The rights to adapt Far from the Madding Crowd for the screen were secured in 1915 by Turner Films, an independent film production company established in England by American film star Florence Turner. Filmmaker Laurence Trimble, who had often directed Turner while they were at Vitagraph Studios, was head of production for Turner Films, which had its studios at Walton-on-Thames.

Little is known about the production, apart from its being shot in authentic locales in Dorset. After the film's premiere on 16 November 1915, at a private screening at London's West End Cinema, the press response was favorable. The Times wrote that Hardy "can have little reason to complain of the way in which his work has been handled. … One feels that the country in which the action is laid is really the Wessex of the novel and that the farm, the cattle, the sheep are the genuine ones over which Gabriel Oak watched with such care." In February 1916, the five-reel feature film was given a general release in Britain.

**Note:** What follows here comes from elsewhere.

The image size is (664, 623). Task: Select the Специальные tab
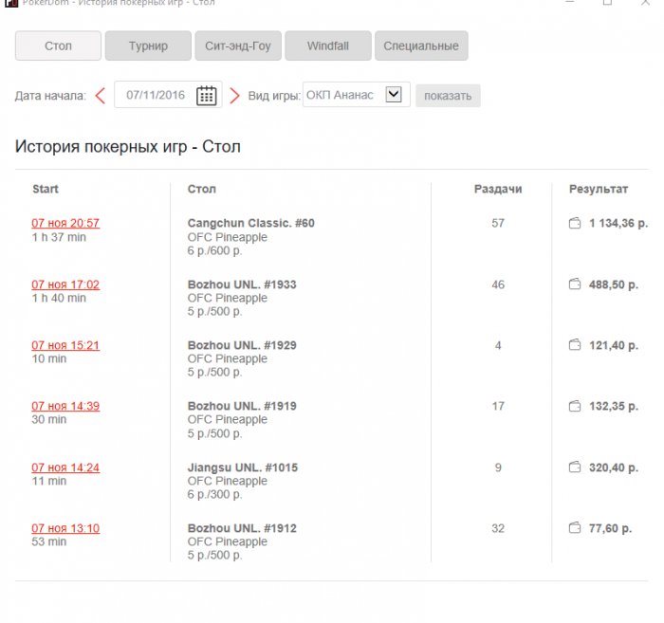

On 19 June 1916 the film was released in the United States, the first of six Turner productions to be distributed in the U.S. by Mutual Film. The production was panned in a Variety review, which criticized the narrative as hard to follow and deemed the 30-year-old Turner as "no longer qualified physically to portray the roles of the simple ingenue type". The reviewer concluded, "Far from the Madding Crowd is one of those stories of the type that appeared a decade or two ago in The Fireside Companion, intended primarily for consumption in the scullery and pantry by the maids and the cook and the picture carries the same atmosphere."

Hardy does not appear to have seen the film, although he wrote program notes for its premiere. The film's success in Britain prompted him to write his publisher that he was "glad to hear that Far from the Madding Crowd comes out so well." By 1920 Hardy had changed his opinion, saying that it "seems to have been a failure". No box office records are available to determine the film's financial success. Turner Films ceased production after Trimble and Turner returned to the U.S. later in 1916.